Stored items

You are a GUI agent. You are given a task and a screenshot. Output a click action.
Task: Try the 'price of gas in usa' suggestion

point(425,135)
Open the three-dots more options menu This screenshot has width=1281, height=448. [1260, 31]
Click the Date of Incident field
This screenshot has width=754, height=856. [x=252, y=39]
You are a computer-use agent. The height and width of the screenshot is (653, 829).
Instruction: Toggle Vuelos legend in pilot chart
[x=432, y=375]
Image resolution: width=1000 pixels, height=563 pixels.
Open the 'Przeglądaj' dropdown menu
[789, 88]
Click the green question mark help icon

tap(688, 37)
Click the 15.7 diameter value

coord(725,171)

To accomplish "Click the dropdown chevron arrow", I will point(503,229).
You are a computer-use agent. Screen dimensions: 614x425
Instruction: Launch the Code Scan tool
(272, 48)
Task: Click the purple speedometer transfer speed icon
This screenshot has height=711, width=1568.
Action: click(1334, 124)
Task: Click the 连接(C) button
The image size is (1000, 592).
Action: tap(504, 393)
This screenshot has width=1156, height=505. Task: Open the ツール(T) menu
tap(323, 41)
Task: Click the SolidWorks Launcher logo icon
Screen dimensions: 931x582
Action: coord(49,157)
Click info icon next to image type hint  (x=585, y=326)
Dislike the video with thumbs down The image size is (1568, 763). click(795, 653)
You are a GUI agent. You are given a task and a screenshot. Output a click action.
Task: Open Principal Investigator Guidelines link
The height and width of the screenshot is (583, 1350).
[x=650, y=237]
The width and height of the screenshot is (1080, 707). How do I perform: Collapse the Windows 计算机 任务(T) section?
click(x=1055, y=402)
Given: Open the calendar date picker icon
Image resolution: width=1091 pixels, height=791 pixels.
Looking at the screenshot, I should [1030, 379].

■ **TASK BRIEF**
Up to and including the final line of the data above, please copy every line exactly, starting from the one that contains "Image resolution: width=1000".

■ **EXERCISE SOLUTION**
Image resolution: width=1000 pixels, height=563 pixels.
Open the 'Przeglądaj' dropdown menu
[789, 88]
Click the green question mark help icon

tap(688, 37)
Click the 15.7 diameter value

coord(725,171)

To accomplish "Click the dropdown chevron arrow", I will point(503,229).
You are a computer-use agent. Screen dimensions: 614x425
Instruction: Launch the Code Scan tool
(272, 48)
Task: Click the purple speedometer transfer speed icon
This screenshot has height=711, width=1568.
Action: click(1334, 124)
Task: Click the 连接(C) button
The image size is (1000, 592).
Action: tap(504, 393)
This screenshot has width=1156, height=505. Task: Open the ツール(T) menu
tap(323, 41)
Task: Click the SolidWorks Launcher logo icon
Screen dimensions: 931x582
Action: coord(49,157)
Click info icon next to image type hint  (x=585, y=326)
Dislike the video with thumbs down The image size is (1568, 763). click(795, 653)
You are a GUI agent. You are given a task and a screenshot. Output a click action.
Task: Open Principal Investigator Guidelines link
The height and width of the screenshot is (583, 1350).
[x=650, y=237]
The width and height of the screenshot is (1080, 707). How do I perform: Collapse the Windows 计算机 任务(T) section?
click(x=1055, y=402)
Given: Open the calendar date picker icon
Image resolution: width=1091 pixels, height=791 pixels.
Looking at the screenshot, I should [1030, 379].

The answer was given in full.